REPUBLIKA.CO.ID, JAKARTA -- Anggota Komisi X DPR RI Anang Hermansyah mendesak pemerintah segera memperbaiki fondasi dari dua sektor ekonomi kreatif, yakni musik dan film. Menurutnya dua hal tersebut memiliki potensi yang besar dalam menyumbang produk domestik bruto (PDB) nasional.
Di bidang film, Anang mendesak untuk segera dibuatkan sistem box office yang dapat mendata film baik dari sisi penonton dan lainnya.
"Tahun 2018 ini pemerintah harus mulai memperhatikan ranah musik dan film sebagai satu isu yang perlu ditata dan diperbaiki fondasinya," kata Anang melalui siaran pers kepada Republika.co.id, Kamis (18/1).
Anang menilai, dalam tiga tahun terakhir kinerja dua sektor tersebut tidak menggembirakan.
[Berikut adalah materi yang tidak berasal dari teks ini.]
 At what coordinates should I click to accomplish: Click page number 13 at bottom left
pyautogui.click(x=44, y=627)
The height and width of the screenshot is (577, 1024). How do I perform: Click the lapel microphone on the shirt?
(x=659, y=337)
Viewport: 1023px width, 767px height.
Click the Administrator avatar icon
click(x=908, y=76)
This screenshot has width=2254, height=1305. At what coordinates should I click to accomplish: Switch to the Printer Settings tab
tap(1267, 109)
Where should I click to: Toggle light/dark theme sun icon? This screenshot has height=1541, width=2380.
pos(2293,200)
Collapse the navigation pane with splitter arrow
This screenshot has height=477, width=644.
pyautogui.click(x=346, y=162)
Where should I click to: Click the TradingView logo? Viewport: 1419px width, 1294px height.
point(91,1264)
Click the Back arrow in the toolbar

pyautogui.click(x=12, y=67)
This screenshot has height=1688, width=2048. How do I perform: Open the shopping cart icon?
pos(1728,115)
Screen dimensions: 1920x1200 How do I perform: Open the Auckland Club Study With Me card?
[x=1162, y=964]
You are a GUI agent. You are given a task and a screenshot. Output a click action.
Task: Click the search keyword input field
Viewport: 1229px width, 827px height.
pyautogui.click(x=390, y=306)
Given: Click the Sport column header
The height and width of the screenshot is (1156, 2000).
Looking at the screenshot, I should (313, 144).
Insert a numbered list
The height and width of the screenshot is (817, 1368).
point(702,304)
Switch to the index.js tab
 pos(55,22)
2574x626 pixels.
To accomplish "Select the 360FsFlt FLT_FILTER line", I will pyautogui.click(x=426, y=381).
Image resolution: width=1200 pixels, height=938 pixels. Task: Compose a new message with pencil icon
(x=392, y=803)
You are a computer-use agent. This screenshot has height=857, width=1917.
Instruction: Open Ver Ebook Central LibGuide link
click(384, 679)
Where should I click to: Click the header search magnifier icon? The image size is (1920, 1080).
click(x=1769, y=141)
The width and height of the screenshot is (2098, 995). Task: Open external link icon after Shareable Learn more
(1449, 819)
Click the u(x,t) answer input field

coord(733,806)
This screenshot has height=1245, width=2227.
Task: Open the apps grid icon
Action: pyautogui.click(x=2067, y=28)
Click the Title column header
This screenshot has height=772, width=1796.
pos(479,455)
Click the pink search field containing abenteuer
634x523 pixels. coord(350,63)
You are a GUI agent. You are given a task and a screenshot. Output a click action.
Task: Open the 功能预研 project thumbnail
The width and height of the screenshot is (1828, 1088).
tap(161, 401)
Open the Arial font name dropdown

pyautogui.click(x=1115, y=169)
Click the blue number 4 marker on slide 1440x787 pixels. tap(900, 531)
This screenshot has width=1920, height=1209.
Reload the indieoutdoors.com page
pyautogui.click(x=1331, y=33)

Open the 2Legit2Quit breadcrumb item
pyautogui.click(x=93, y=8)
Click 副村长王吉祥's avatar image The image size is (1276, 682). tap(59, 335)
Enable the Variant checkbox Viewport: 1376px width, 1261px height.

Kontribusi Produk Domestik Bruto (PDB) di sektor musik dan film tahun 2016 masih di bawah 1 persen.
Hal itu berbeda jauh jika disandingkan dengan sektor kuliner yang memiliki prosentase PDB nya sekitar 41,69 persen, lalu fashion 18,15 persen, serta kriya 15,7 persen.
"Selebihnya di bawah 10 (persen) apalagi subsektor musik, seni pertunjukan, film, seni rupa, desain interior. Angka PDB-nya tidak mencapai 1 persen. Saya sedih betul lihat angka-angka ini," sesal Anang.
Karena itu, dalam rapat kerja dengan Menteri Pendidikan Kebudaan (Mendikbud) pada Selasa (16/1) lalu, Anang menagih rekomendasi Panitia Kerja (Panja) Perfilman DPR RI yang meminta agar pemerintah menerbitkan peraturan pemerintah (PP) terkait UU No 33/2009 tentang Perfilman. Sebelumnya, pemerintah berjanji tahun ini akan menerbitkan PP Perfilman tersebut.
Selain PP Perfilman, Anang juga mendesak Badan Ekonomi Kreatif (Bekraf) untuk membuat sistem box office untuk memastikan pendataan film baik dari sisi penonton, jumlah tiket yang terjual serta tren penyebaran film.
"Dalam raker dengan Bekraf, saya sampaikan agar pemerintah segera mengkonkretkan sistem box office. Ini rencana sudah lama, tapi belum terlaksana. Tahun ini harus dilaksanakan," jelas Anang.
Adapun fondasi di sektor musik, juga mendesak Bekraf agar melakukan koordinasi dengan Direktorat Hak dan Kekayaan Intelektual (Haki) terkait dengan kerja Lembaga Manajemen Kolektif Nasional (LMKN) dan Lembaga Manajemen Kolektif (LMK) untuk menegakkan royalti berbasis hak cipta dan hak tayang (performance right).
"Saat ini Dirjen Haki sudah ada pejabat definitif, koordinasi dengan Bekraf harus segera dilakukan secepatnya, terkait LMKN dan LMK," ungkap Anang.